Australian Ravens

To: "birding-aus" <>
Subject: Australian Ravens
From: "Reg Clark" <>
Date: Mon, 20 Jan 2003 19:43:14 +1100
Hello All,
Ravens are very interesting birds, a pair has nested for many years in tall
eucalypts in the small reserve behind my house, sometimes with success and
sometimes not. This year (drought and all ) they have raised two offspring
when few of our local birds have even nested. I can claim some part of this
success story as they have made frequent use of the birdbath which I
provide. This is a common cement basin on a pedestal about a metre high.
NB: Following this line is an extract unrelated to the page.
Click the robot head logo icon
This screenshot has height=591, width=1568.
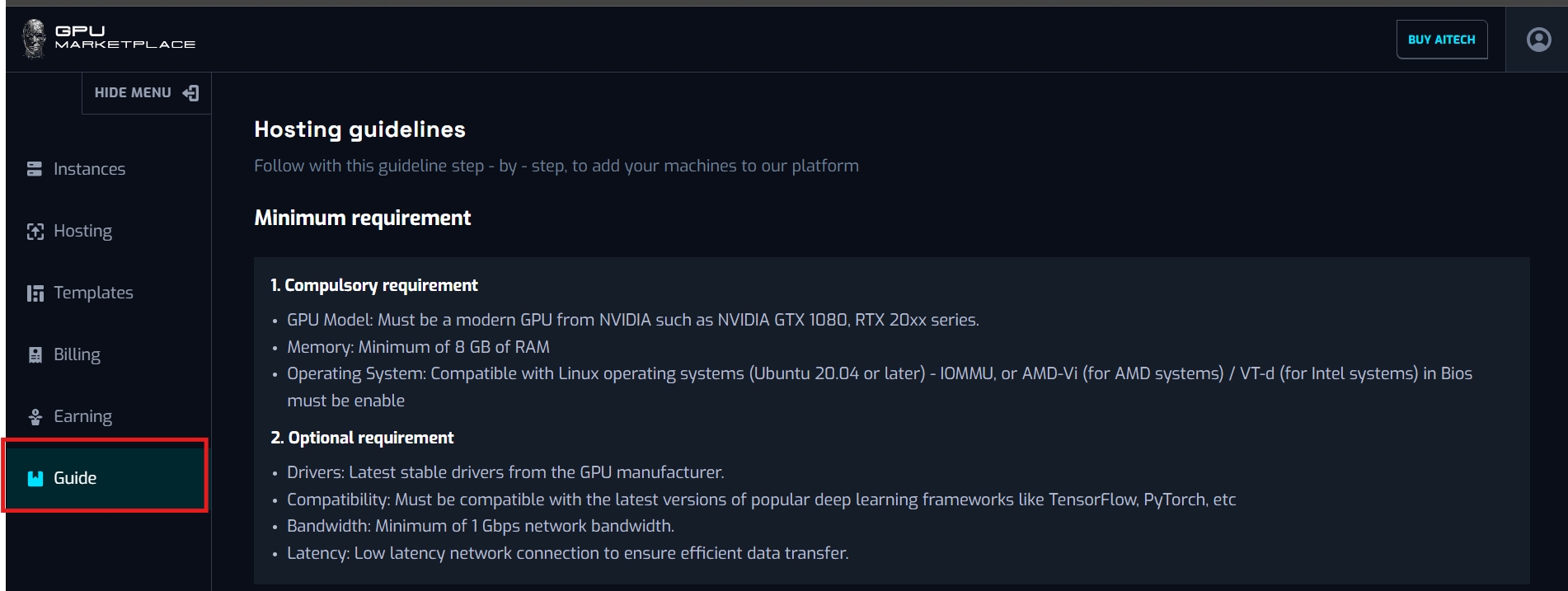34,39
When the two chicks had fledged the parents adopted the practice of each
afternoon about four oclock bringing the pair down to the bath where they
would drink and bathe. Following this the parents would fly off leaving the
pair sitting in a small Golden Ash tree which overhung the bath. The
attentive parents would return from time to time bringing what were scraps
of  miscellaneous food . Now there are several houses being erected in the
vicinity and these cluey birds had noticed two pertinent points , the first
was that building workers are very careless with their food scraps , the
second was that they all knocked-off work about four oclock. My observations
revealed that the two adults were flying into the rooms of these partly
erected homes and returning with a variety of scraps of junk food, sandwich
crusts, pie crusts, pieces of gnawed chicken bone and other lunchtime
discards. These items were placed in the bath and surveyed for a short time,
presumably until suitably modified for tender palates and were then fed to
the impatient offspring.
What happened one afternoon I can only  put down to parental concern at the
dietary imbalances being created by this high carbohydrate food. Whilst
watching his crusts soaking ,the raven saw a Spotted Turtle Dove idly
pecking at invisible items as it progressed along the path below---- he
obviously saw the answer to his problem, hopped down from the bath, landed
on the unfortunate dove's back and delivered three or four powerful pecks to
the back of its head. It was subdued but not dead and the raven commenced to
pluck it strewing feathers profusely, it then dismembered the bird feeding
the pieces to the two youngsters and to the other adult.This incident took
place about two months ago. The family is still remaining together and the
parents have even educated them in the benefits of this afterhours bonanza
and they all search the vacant buildings together. I am not certain as to
whether the news of this discovery has reached the wider raven community
yet, but checking on the source of all the noise in a nearby tree two days
ago, I counted eleven Australian Ravens.